For this task, every record below must be reproduced exactly.
[Excerpted records — start]
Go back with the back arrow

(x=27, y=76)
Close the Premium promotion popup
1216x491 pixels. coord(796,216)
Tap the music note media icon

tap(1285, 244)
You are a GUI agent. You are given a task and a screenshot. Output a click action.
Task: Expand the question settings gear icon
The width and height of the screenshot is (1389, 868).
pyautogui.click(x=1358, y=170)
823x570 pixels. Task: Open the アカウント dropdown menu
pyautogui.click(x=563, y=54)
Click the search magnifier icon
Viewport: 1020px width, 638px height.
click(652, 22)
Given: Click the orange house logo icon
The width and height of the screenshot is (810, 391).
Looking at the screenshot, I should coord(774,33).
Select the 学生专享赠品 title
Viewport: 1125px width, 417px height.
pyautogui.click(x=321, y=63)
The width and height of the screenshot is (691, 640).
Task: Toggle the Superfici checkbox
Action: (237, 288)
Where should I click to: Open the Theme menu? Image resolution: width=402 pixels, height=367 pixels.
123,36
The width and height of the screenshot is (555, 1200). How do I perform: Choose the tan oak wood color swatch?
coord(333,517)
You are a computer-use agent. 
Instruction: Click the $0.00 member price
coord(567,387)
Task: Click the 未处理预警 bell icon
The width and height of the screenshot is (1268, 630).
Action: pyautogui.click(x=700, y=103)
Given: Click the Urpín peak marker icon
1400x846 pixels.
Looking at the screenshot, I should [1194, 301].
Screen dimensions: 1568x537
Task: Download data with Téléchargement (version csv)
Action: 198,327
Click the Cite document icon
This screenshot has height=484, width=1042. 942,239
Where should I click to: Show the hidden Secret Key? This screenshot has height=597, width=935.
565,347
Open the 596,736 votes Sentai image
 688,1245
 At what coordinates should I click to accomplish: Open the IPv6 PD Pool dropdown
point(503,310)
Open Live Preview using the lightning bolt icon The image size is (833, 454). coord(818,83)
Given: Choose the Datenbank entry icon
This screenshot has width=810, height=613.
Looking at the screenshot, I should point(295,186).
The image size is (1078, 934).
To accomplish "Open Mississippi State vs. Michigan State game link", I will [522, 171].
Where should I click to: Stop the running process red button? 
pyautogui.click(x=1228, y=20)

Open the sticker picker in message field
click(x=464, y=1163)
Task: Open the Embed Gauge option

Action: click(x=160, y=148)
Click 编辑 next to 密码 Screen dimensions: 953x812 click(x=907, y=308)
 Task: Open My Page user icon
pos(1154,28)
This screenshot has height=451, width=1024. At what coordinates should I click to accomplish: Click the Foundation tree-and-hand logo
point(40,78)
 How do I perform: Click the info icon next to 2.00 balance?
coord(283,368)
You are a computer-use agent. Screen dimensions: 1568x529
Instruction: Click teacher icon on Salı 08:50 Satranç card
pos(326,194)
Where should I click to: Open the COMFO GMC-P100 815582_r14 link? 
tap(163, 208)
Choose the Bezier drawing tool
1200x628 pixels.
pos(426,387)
[Excerpted records — finish]
● **Response area**
Go back with the back arrow

(x=27, y=76)
Close the Premium promotion popup
1216x491 pixels. coord(796,216)
Tap the music note media icon

tap(1285, 244)
You are a GUI agent. You are given a task and a screenshot. Output a click action.
Task: Expand the question settings gear icon
The width and height of the screenshot is (1389, 868).
pyautogui.click(x=1358, y=170)
823x570 pixels. Task: Open the アカウント dropdown menu
pyautogui.click(x=563, y=54)
Click the search magnifier icon
Viewport: 1020px width, 638px height.
click(652, 22)
Given: Click the orange house logo icon
The width and height of the screenshot is (810, 391).
Looking at the screenshot, I should coord(774,33).
Select the 学生专享赠品 title
Viewport: 1125px width, 417px height.
pyautogui.click(x=321, y=63)
The width and height of the screenshot is (691, 640).
Task: Toggle the Superfici checkbox
Action: (237, 288)
Where should I click to: Open the Theme menu? Image resolution: width=402 pixels, height=367 pixels.
123,36
The width and height of the screenshot is (555, 1200). How do I perform: Choose the tan oak wood color swatch?
coord(333,517)
You are a computer-use agent. 
Instruction: Click the $0.00 member price
coord(567,387)
Task: Click the 未处理预警 bell icon
The width and height of the screenshot is (1268, 630).
Action: pyautogui.click(x=700, y=103)
Given: Click the Urpín peak marker icon
1400x846 pixels.
Looking at the screenshot, I should [1194, 301].
Screen dimensions: 1568x537
Task: Download data with Téléchargement (version csv)
Action: 198,327
Click the Cite document icon
This screenshot has height=484, width=1042. 942,239
Where should I click to: Show the hidden Secret Key? This screenshot has height=597, width=935.
565,347
Open the 596,736 votes Sentai image
 688,1245
 At what coordinates should I click to accomplish: Open the IPv6 PD Pool dropdown
point(503,310)
Open Live Preview using the lightning bolt icon The image size is (833, 454). coord(818,83)
Given: Choose the Datenbank entry icon
This screenshot has width=810, height=613.
Looking at the screenshot, I should point(295,186).
The image size is (1078, 934).
To accomplish "Open Mississippi State vs. Michigan State game link", I will [522, 171].
Where should I click to: Stop the running process red button? 
pyautogui.click(x=1228, y=20)

Open the sticker picker in message field
click(x=464, y=1163)
Task: Open the Embed Gauge option

Action: click(x=160, y=148)
Click 编辑 next to 密码 Screen dimensions: 953x812 click(x=907, y=308)
 Task: Open My Page user icon
pos(1154,28)
This screenshot has height=451, width=1024. At what coordinates should I click to accomplish: Click the Foundation tree-and-hand logo
point(40,78)
 How do I perform: Click the info icon next to 2.00 balance?
coord(283,368)
You are a computer-use agent. Screen dimensions: 1568x529
Instruction: Click teacher icon on Salı 08:50 Satranç card
pos(326,194)
Where should I click to: Open the COMFO GMC-P100 815582_r14 link? 
tap(163, 208)
Choose the Bezier drawing tool
1200x628 pixels.
pos(426,387)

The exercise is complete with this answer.